(Given data):
________

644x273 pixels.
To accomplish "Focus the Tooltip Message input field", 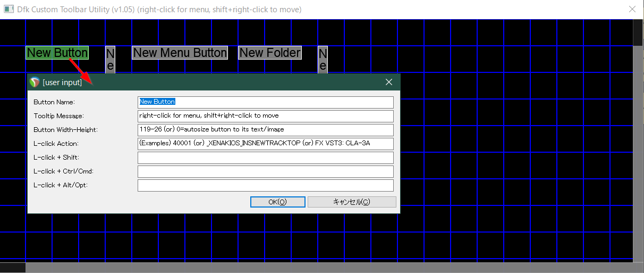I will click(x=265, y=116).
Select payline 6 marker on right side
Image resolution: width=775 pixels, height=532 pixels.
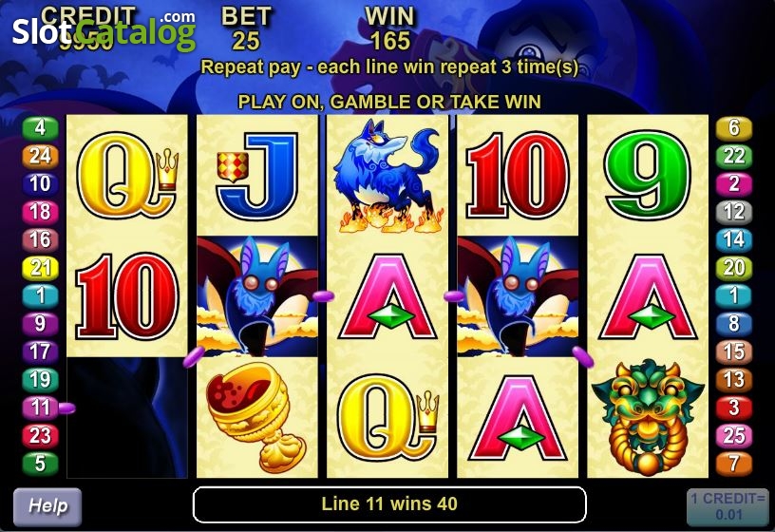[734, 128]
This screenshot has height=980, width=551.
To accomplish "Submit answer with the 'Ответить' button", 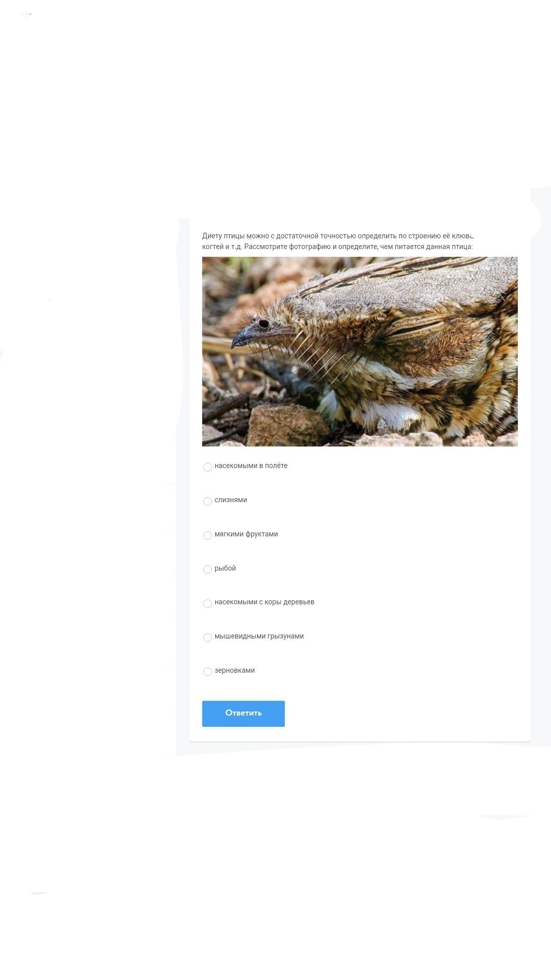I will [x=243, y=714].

________

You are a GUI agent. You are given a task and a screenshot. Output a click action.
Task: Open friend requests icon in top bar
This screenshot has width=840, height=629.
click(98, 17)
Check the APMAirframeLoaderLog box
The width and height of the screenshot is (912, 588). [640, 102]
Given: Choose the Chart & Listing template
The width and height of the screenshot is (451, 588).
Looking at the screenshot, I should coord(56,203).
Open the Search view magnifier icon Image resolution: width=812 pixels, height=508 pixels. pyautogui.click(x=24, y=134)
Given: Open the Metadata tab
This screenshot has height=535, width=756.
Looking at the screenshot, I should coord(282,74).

________

What lines of the material contain "icon"? Show them.

(Result):
Task: Open friend requests icon in top bar
Open the Search view magnifier icon Image resolution: width=812 pixels, height=508 pixels. pyautogui.click(x=24, y=134)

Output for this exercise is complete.